POLÍCIA
STF suspende benefícios acordados para trabalhadores dos Correios após greve
O ministro Alexandre de Moraes, do Supremo Tribunal Federal (STF), determinou nesta segunda-feira (26) a suspensão de cláusulas específicas de um acordo coletivo que havia encerrado a greve dos trabalhadores dos Correios no final de 2023. A decisão impacta benefícios como o vale-alimentação extra, pagamento por trabalho em dias de descanso, gratificação de férias e o plano de saúde.
A medida atende a um pedido da própria estatal, cujos advogados argumentaram que o Tribunal Superior do Trabalho (TST) excedeu seus poderes normativos ao estabelecer tais benefícios.
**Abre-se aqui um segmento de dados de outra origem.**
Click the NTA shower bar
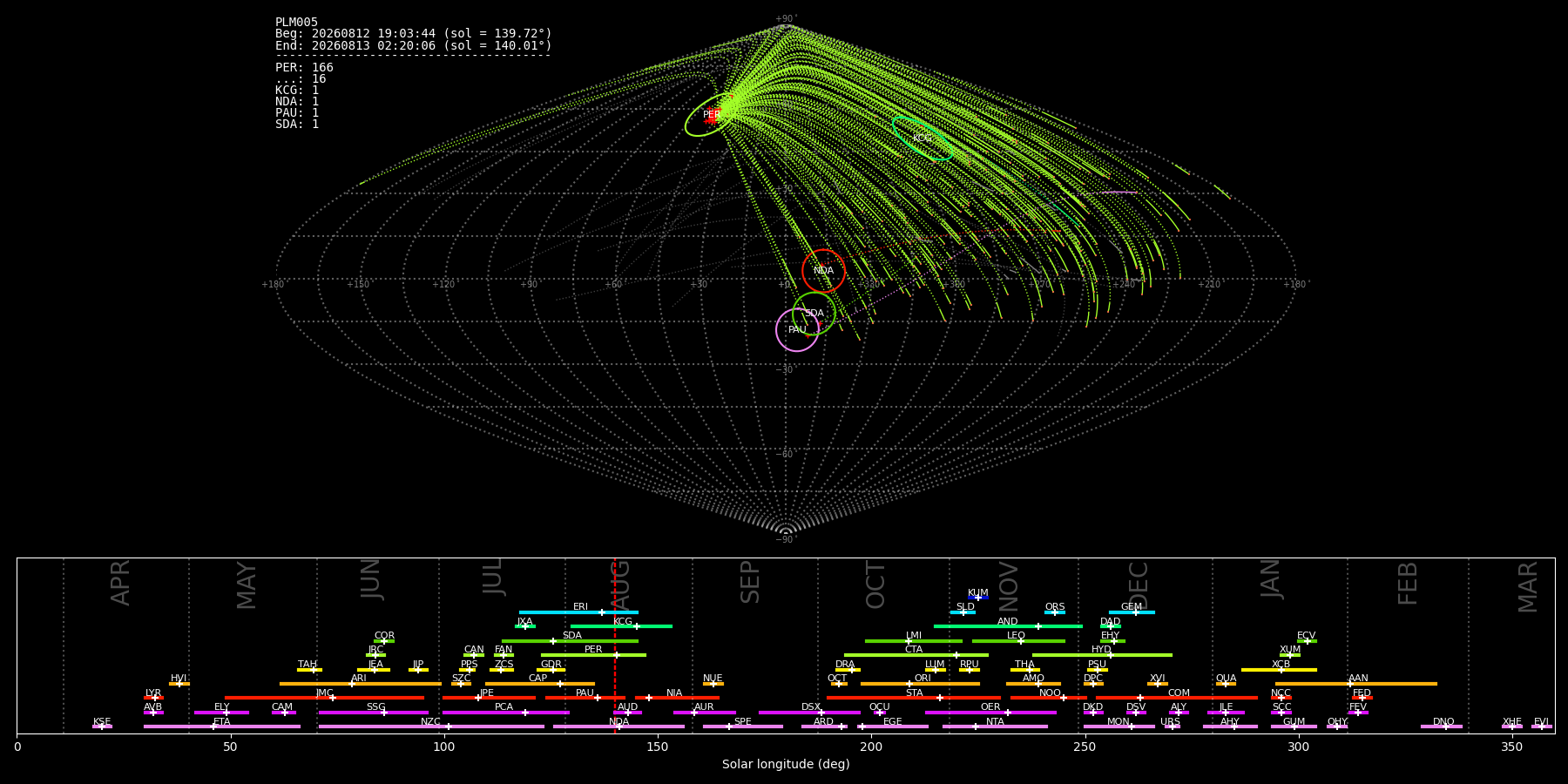The height and width of the screenshot is (784, 1568). pos(995,727)
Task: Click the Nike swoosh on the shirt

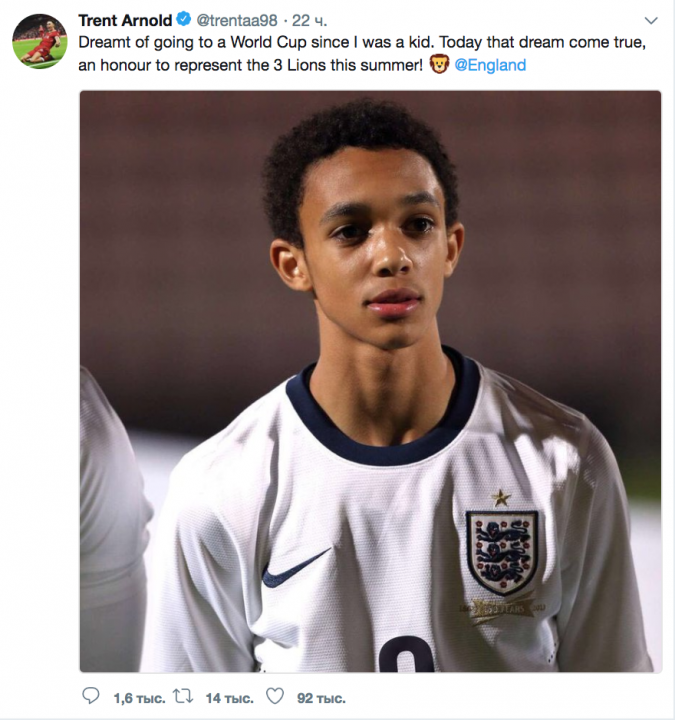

A defesa dos Correios também apontou o significativo impacto financeiro que as novas condições representariam para a empresa, que registrou um prejuízo de R$ 6 bilhões no ano anterior.
Segundo os Correios, o vale-alimentação extra custaria R$ 213,2 milhões, a manutenção do plano de saúde R$ 1,4 bilhão, a remuneração de 200% para trabalho em dias de repouso R$ 17 milhões, e a gratificação de férias de 70% sobre o salário R$ 272,9 milhões. O ministro Moraes acatou o argumento de extrapolação dos poderes da Justiça do Trabalho, suspendendo os benefícios até a conclusão do processo no STF.
Em nota, o Sintect-SP, sindicato que representa os trabalhadores, expressou indignação com a decisão dos Correios de recorrer ao STF. A entidade afirma que o TST apenas manteve direitos preexistentes para evitar perdas à categoria, e que a empresa se recusou a negociar um acordo, levando o caso à Justiça do Trabalho. O sindicato considera que a ação dos Correios reacende o conflito com os trabalhadores.